1967-68 – It was another solid year for the Totems, dubbed the "Jolly Green Giants" by the local press.  They finished second in the standings again, posting a 35-30-7 record.  Guyle Fielder led the league in assists (55) for the sixth straight season, the 12th time in the last 15 seasons that he had led in that category.  His 70 points topped the team, but were only good enough for third best in the league.  The Totems had two First Team All-Stars (Don Head and Chuck Holmes) and two Second Team All-Stars (Larry Hale and Fielder).

It wasn’t all roses, though, as the Totems often allowed their emotions to cloud their judgment.  Chuck Holmes received a misconduct for a "threatening gesture" made towards an official, Fielder was ejected from a game for making contact with a ref, Earl Heiskala got a misconduct for pushing a linesman, and even coach MacFarland was ejected from a game for throwing a towel at a ref.  It was a rough year, but it was worth it as Seattle moved into the playoffs.

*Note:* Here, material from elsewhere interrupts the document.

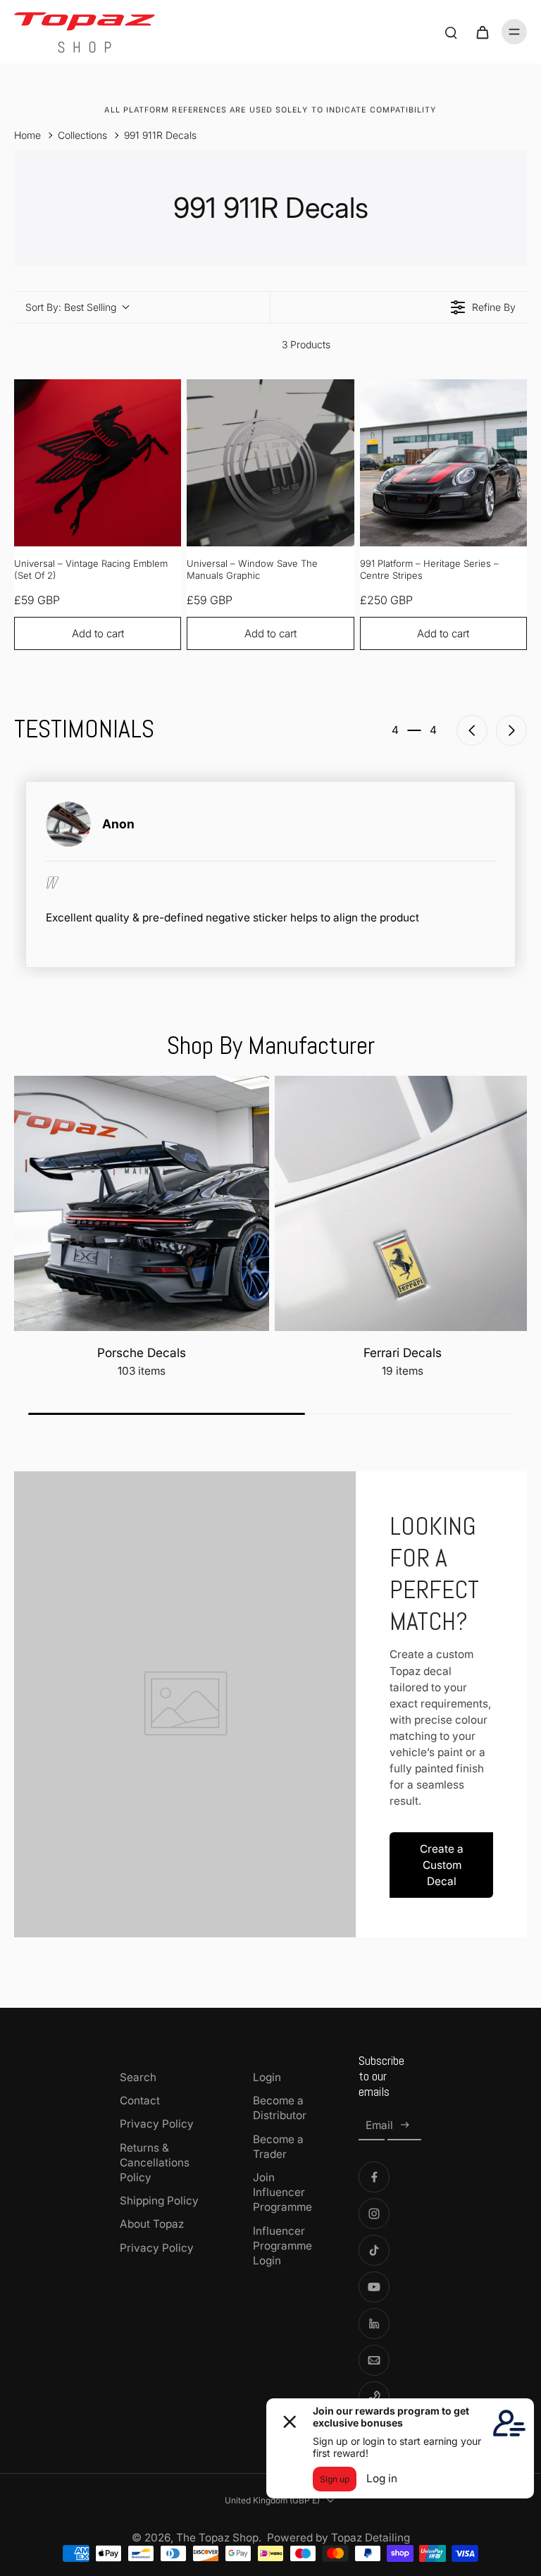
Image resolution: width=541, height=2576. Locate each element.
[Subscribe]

Seattle faced Phoenix in the opening round, outscoring them 16-7 and sweeping them easily in four games.  In the finals against archrivals Portland, the Totems picked up a win in game one but fell behind by a score of 6-2 after two periods of play during game 2 in Seattle.  They got two goals in the first minute and a half of the third, and another about halfway through the period to cut the Buckaroos lead to 6-5.  The Totems thought they had the tying goal late in the period, but it was blown off due to a high stick.  With just over a minute to go Seattle pulled their goaltender, and scored with 19 seconds left in the game to tie it up.  In overtime it was Guyle Fielder getting the game winner in what announcer Bill Schonley called the greatest comeback in Seattle hockey history.  The Totems would go on to win the series in 5 games, finishing with an 8-1 record in the playoffs.  The team was 16-3 in the playoffs over the past two seasons. 

No one could have guessed that it would be the last time that the Totems would win a playoff series.